He said to us that he was selling pets, but everyone I spoke to afterwards said it is for food, and therefore illegal.
We finally managed to organise JD's flight simulator visit today - a treat promised for his birthday back in March! He had been before, along with 50 other kids for a brief 15 minute "flight". But planes are JD's passion and he very much wants to be a pilot when he grows up.
I've been giving JD English/Maths work during the holiday (only 30-40 mins from me, compared to the daily 1-2 hours Chinese from the school!) but I try and make mine as interesting and fun as possible. We've worked out how much water is in the local swimming pool, the area of various pan lids and, for English, a project writing up the specs of various aircraft (JD's passion).
But today's homework was for JD to work out how to get to the Wanda Towers (a landmark shopping mall across the city) by public transport in time for a McDonalds lunch! He worked out the best route using my phone app (walk, underground, change trains, bus, walk) and then we went and tried it out. JD took the lead, using underground maps, bus timetables and asking locals for help where necessary. I just tagged along! We arrived 12.10pm - perfect.
We planned a different route back over an ice-cream and got back home two hours later. I am hoping JD might gradually pick up the bug for independent travel as I once did in my teens.
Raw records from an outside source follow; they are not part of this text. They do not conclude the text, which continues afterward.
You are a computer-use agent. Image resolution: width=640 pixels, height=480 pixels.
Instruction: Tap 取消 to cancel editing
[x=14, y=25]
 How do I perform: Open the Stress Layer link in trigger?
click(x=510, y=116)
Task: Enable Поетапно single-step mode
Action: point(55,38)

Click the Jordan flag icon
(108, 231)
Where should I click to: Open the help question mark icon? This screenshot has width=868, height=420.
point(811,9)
With the weather turning a little wetter and our limbs a bit sore from walking around town and climbing mountains, we've taken a couple of more relaxing days exploring our more immediate surroundings. We've been renting the house of a friend of mine, and her large neighbourhood boasts a play area for kids, basketball and tennis courts, an outdoor swimming pool, table tennis tables, a sand pit, streams and ponds. So JD has been learning to play ping-pong, digging tunnels and trying to catch some minnows, when he's not doing his daily homework!
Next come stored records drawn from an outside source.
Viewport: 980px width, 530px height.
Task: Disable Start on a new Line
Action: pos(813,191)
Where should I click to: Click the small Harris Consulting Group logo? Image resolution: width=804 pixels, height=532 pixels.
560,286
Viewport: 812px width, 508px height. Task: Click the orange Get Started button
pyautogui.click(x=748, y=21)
We climbed a mountain yesterday morning to visit a Nunnery we had heard about. Sadly, after taking over an hour to get there, the coffee bar, cactus displays and gift shop detracted from any authentic religious interest and we left quickly.
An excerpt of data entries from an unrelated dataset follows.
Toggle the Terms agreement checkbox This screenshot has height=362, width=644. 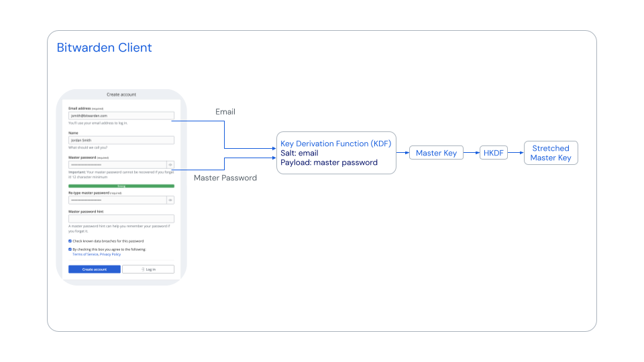coord(70,249)
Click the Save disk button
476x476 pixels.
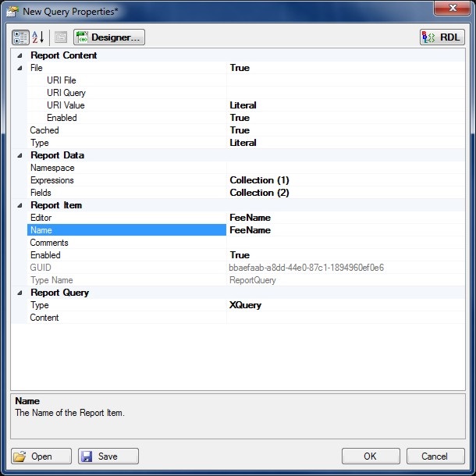tap(108, 456)
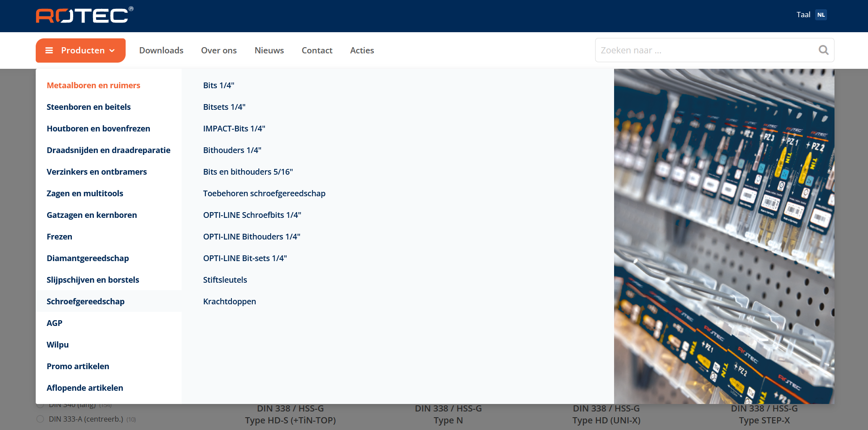Click the search magnifier icon
This screenshot has height=430, width=868.
[823, 50]
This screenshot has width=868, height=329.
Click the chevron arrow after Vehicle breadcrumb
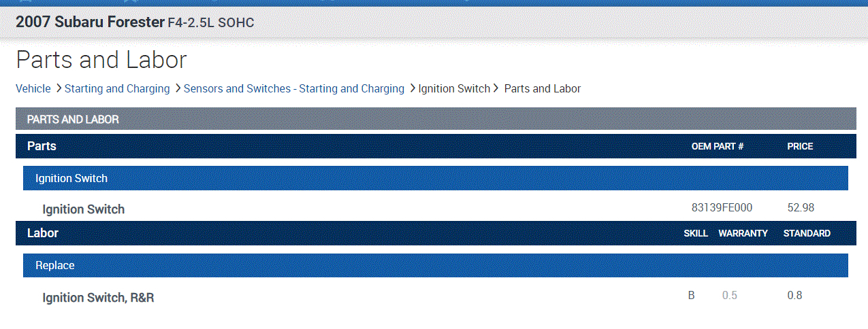[x=59, y=88]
We did have a nice vegetarian lunch at the nearby GanTong Temple (though twice the price of the Temple in Kunming where we sometimes eat).
Afterwards, we took a cable car further up the mountain and enjoyed some exploring of the ponds and cliffs there. After taking a tuk-tuk home we treated ourselves to a KFC delivery! Well, we had eaten veggie midday, and walked over 5km uphill!
We all took part in the (Bai and Yi minority) Torch Festival yesterday evening - bonfires and torches everywhere, a short firework display and people running around gleefully smearing ashes on strangers' faces! It was a really relaxed and fun event. We loved it.
JD got a lot of attention (foreign faces stand out), proudly holding his burning torch, and got more and more blackened as the evening progressed. Afterwards we got a lift home for well-earned showers.
Jiajia, JD and I are off to Dali today. It used to take some eight hours to get there by sleeper train, but now this beast can do in two. We are having a fortnight away - our first trip outside Kunming for three years - and JD is keen to relive his last visit here when he and I went horse-riding, cruising on the lake, cable-car up the mountain etc. We are staying in a friend's house while she is away on her holidays, so we can spread out and have a comfortable base to explore from.
JD and I shared lunch with "Kevin" yesterday. I haven't seen him since he was my student at Robert's School some ten years ago. He is now a fluent English speaker, about to finish his degree in Computing, and debating about which country to do his Masters in! It's amazing to see how so many of the "little kids" I once taught have grown into smart, motivated young men/women!
Not sure what to make of this. In JD's English class, the students are told to call America, "Star/Stripe" and Britain, "Riceland" - the flag looks like the Chinese character for rice (米). It seems that even writing the names of foreign countries is considered to be an unpatriotic act in modern China? I do wonder how the Chinese government would react if western students started referring to China as "Yellowstar"?
With exams all over and a week of sunshine ahead, we've been hitting the paddle boats on both Green Lake (with some of JD's school friends),and LianHua Lake (with just JD and I).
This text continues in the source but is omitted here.